Yo era una persona diferente y nadie me preguntaba qué me había pasado. Nadie preguntaba nada. Ni siquiera mi novio. Ahí comenzó mi juego de intentar simular que yo era la de siempre.
Entonces empecé a pensar en Evin de nuevo. En mis amigas: Sara, Gita y muchas otras. Empecé a tener flashbacks y pesadillas y me di cuenta de que no iba a ser capaz de cargar con esto sola y en silencio. No podía seguir dando la espalda a mi pasado. La máscara se había venido abajo, toda esta simulación había terminado. Empecé a escribir. En 2006 se publicó mi primer libro: Prisionera en Teherán. Desde entonces no he parado de dar conferencias y de escribir. Para que nunca se olvide. Se lo debo a todas las chicas que murieron en Evin.

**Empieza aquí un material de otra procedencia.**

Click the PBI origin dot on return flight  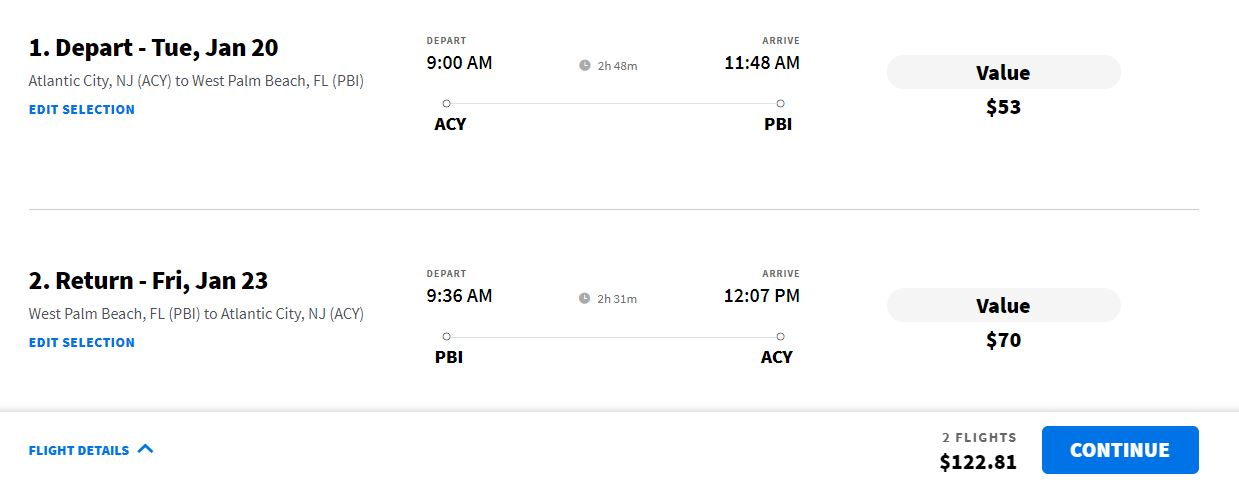click(x=446, y=336)
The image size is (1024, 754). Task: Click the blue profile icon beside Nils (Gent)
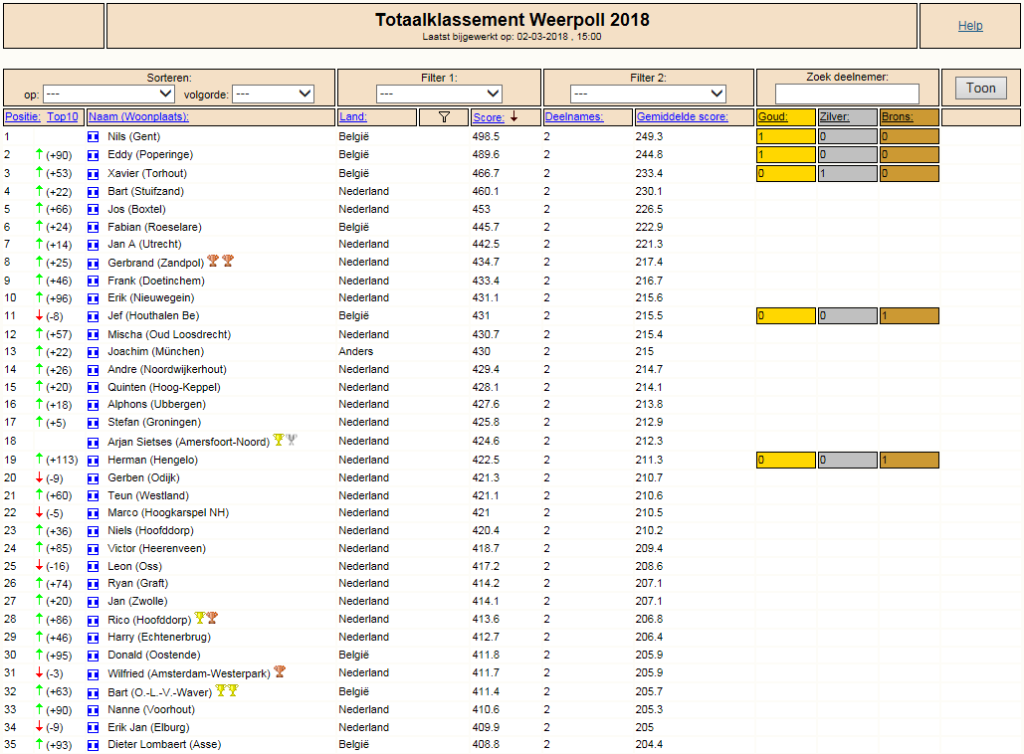(93, 137)
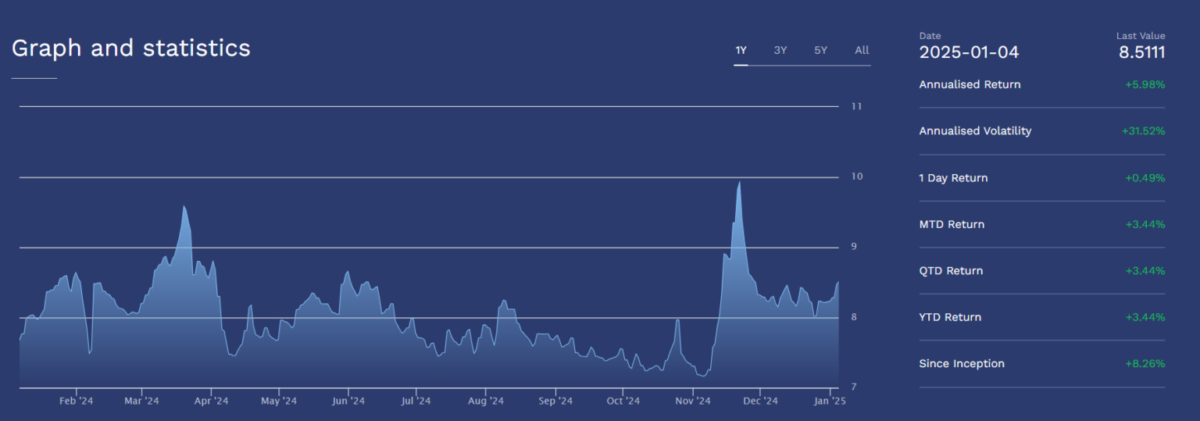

Hoy sé que tengo estrés postraumático, ‘el asesino silencioso’. Mucha gente lo tiene y no lo sabe. Hasta que murió mi madre yo misma no había tenido ningún síntoma. Es una enfermedad mental que nunca se cura. Funciona de una manera muy curiosa. Puede permanecer dormida mucho tiempo y de pronto aparece. Lo único que puedes hacer, es aprender a vivir con ella. Puedes manejarla de muchas maneras: con medicación, con terapia, escribiendo o caminando al aire libre. Pero no se cura.
Puedo hacer una vida bastante normal, pero la manera en la que proceso mis emociones es diferente. Ante las cosas malas que me pasan, prácticamente nunca lloro. No es que sea valiente, simplemente no siento nada, es muy difícil disgustarme con una mala noticia. Las cosas buenas en cambio me hacen polvo. No sé como gestionar los momentos felices. Tengo una manera muy extraña de lidiar con las emociones. Mi capacidad emocional es muy limitada. Es como si entre yo y el resto del mundo hubiera un vacío. Siempre tengo el extraño sentimiento de que no debería estar aquí en este momento. La vida puede ser maravillosa, pero, simplemente, yo no debería estar aquí. Esto es lo más cerca que puedo estar de explicar cómo me siento.
El primer lector del libro fue mi marido que, aunque ya llevábamos casados 17 años, de lo que había pasado en la cárcel no sabía nada. Nadie lo sabía porque nadie quiso saber. Nadie nunca preguntó. Cuando terminó de leer le pregunté: “¿Me perdonarás por no haberte contado todo esto antes?” Él contestó: “No hay nada que perdonar. ¿Me perdonarás tú a mí?” “¿Por qué?”, repliqué yo. “Por no preguntar”, fue su respuesta.
Marina Nemat en el V Congreso Internacional Contra la Pena de Muerte. Madrid, 2013.